_Consegna dell'esercizio_
Nel brano su Feldenkrais, riscrivi il tratto da "Cominciamo da Feldenkrais." fino a "considerate solo marginali?" cambiando "pioniere" in "precursore".

_Brano estratto_
Cominciamo da Feldenkrais. Scienziato di valore, esperto e pioniere delle arti marziali, protagonista della nascita di Israele. Infine mito planetario per la sua capacità di connettere apprendimento, attività del sistema ner- voso e consapevolezza corporea. Le tracce della sua identità ebraica devono essere considerate solo marginali?
All’origine del metodo Feldenkrais, oggi all’attenzione di numerose scuole in tutto il mondo, oggetto di innumerevoli studi e pubblicazioni, vi sono ovviamente delle intuizioni universali sul funzionamento del sistema nervoso che solo una mente geniale poteva concepire. Ma è importante essere consapevoli che la radice del pensiero di Feldenkrais è profondamente ebraica. La sua formazione scientifica di ingegnere e fisico gli consentiva di creare collegamenti tra diverse discipline della cultura e la pratica e i principi delle arti marziali. Questa capacità di andare molto a fondo di ogni settore del sapere, ma anche di saper ricollegare in maniera trasversale le proprie conoscenze in campi disparati per comporre infine un quadro complessivo nuovo, una visione sorprendente è proprio uno dei pilastri della cultura ebraica, secondo la quale le conoscenze non costituiscono mai un accumulo isolato dal contesto generale. Feldenkrais, coerentemente con la tradizione del pensiero ebraico, era molto orientato a sollevare degli interrogativi, non a imporre delle risposte.
Chi era davvero Moshe Feldenkrais? Uno scienziato? Un guaritore? Uno stregone? Un appassionato di culture esotiche? Perché, già all’inizio del Novecento quando pochi sapevano di cosa si trattasse, si occupò di arti marziali?
Il percorso della sua vita, così complesso e contrastato, rappre- senta bene quello che è stato l’itinerario di molti ebrei nel Novecento. Lasciata la famiglia e la Russia appena adolescente, giunto nella Palestina del mandato britannico nel 1918, subito membro dell’Haganah, Feldenkrais si avvicinò allo ju jitsu concependolo come tecnica d’autodifesa. È necessario comprendere come nella Tel Aviv di allora non era certo questione di aderire a delle mode culturali come quelle che contrassegnano oggi la vita delle grandi città occidentali. Ma ovviamente, al di là dell’affascinante possibilità di studiare i meccanismi del corpo e del movimento, Feldenkrais era ben consapevole di come queste tecniche, apparentemente poco efficaci in situazioni dove possono contare molto le armi da fuoco, non servissero solo a battere l’avversario in un confronto, ma fossero anche utili per conquistare il migliore coordinamento e il migliore controllo del corpo e dello spirito.
Torniamo a Lo sguardo in movimento. Il punto di partenza è sempre il patrimonio di consapevolezza corporea che Feldenkrais ha insegnato a esplorare, allo scopo di migliorare l’immagine di se stessi e di imparare ad agire in modo più funzionale. Ma in questo caso il punto d’arrivo è il rapporto con l’opera d’arte. Era una conquista di maturità necessaria proprio ai giorni nostri, quando il consumo di massa di arte apparentemente raggiunge livelli parossistici, ma l’effetto di questa esposizione alla creazione artistica resta ancora difficile da determinare?

_Materiale fornito_
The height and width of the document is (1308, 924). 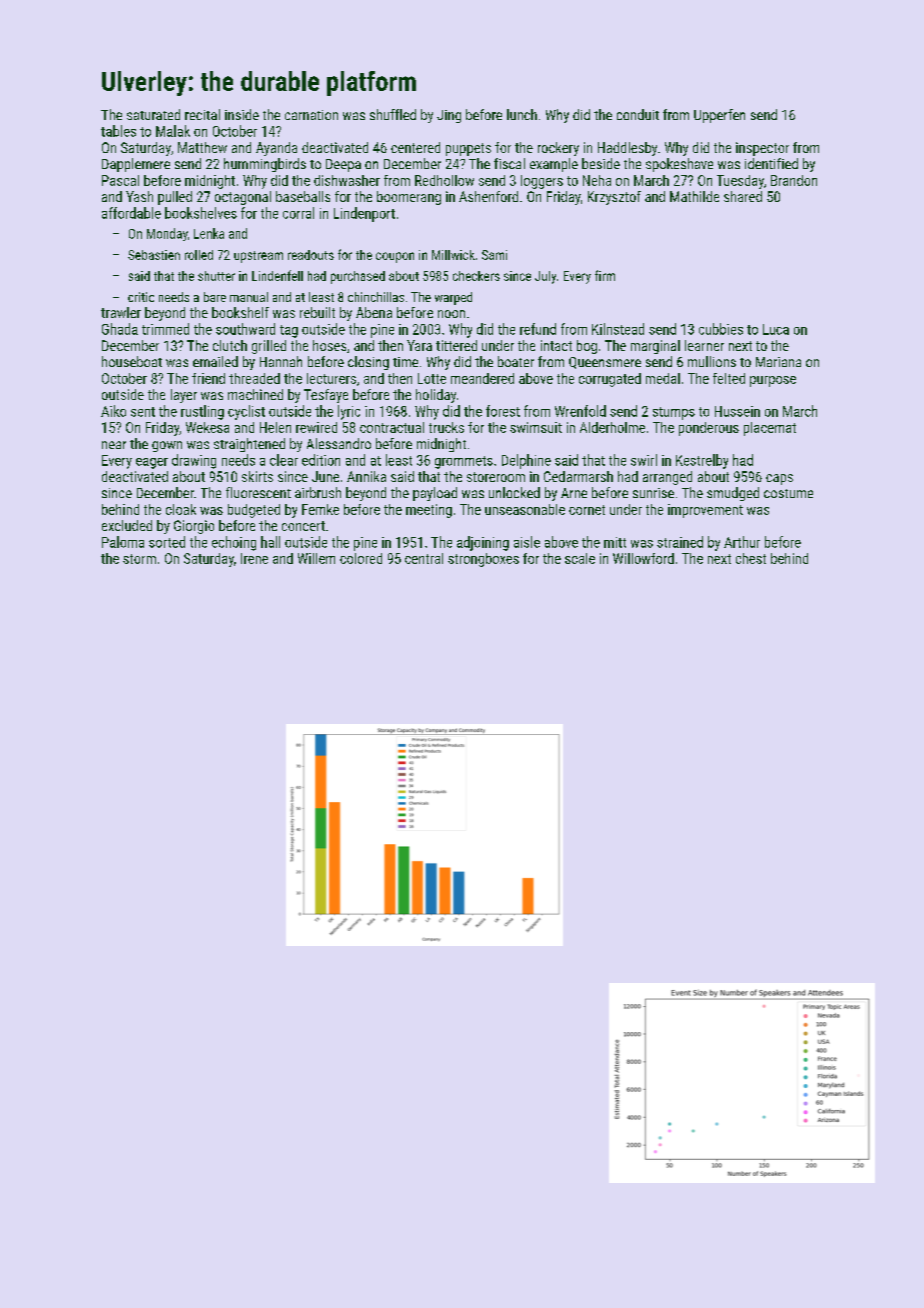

_Risposta alla consegna_
Cominciamo da Feldenkrais. Scienziato di valore, esperto e precursore delle arti marziali, protagonista della nascita di Israele. Infine mito planetario per la sua capacità di connettere apprendimento, attività del sistema ner- voso e consapevolezza corporea. Le tracce della sua identità ebraica devono essere considerate solo marginali?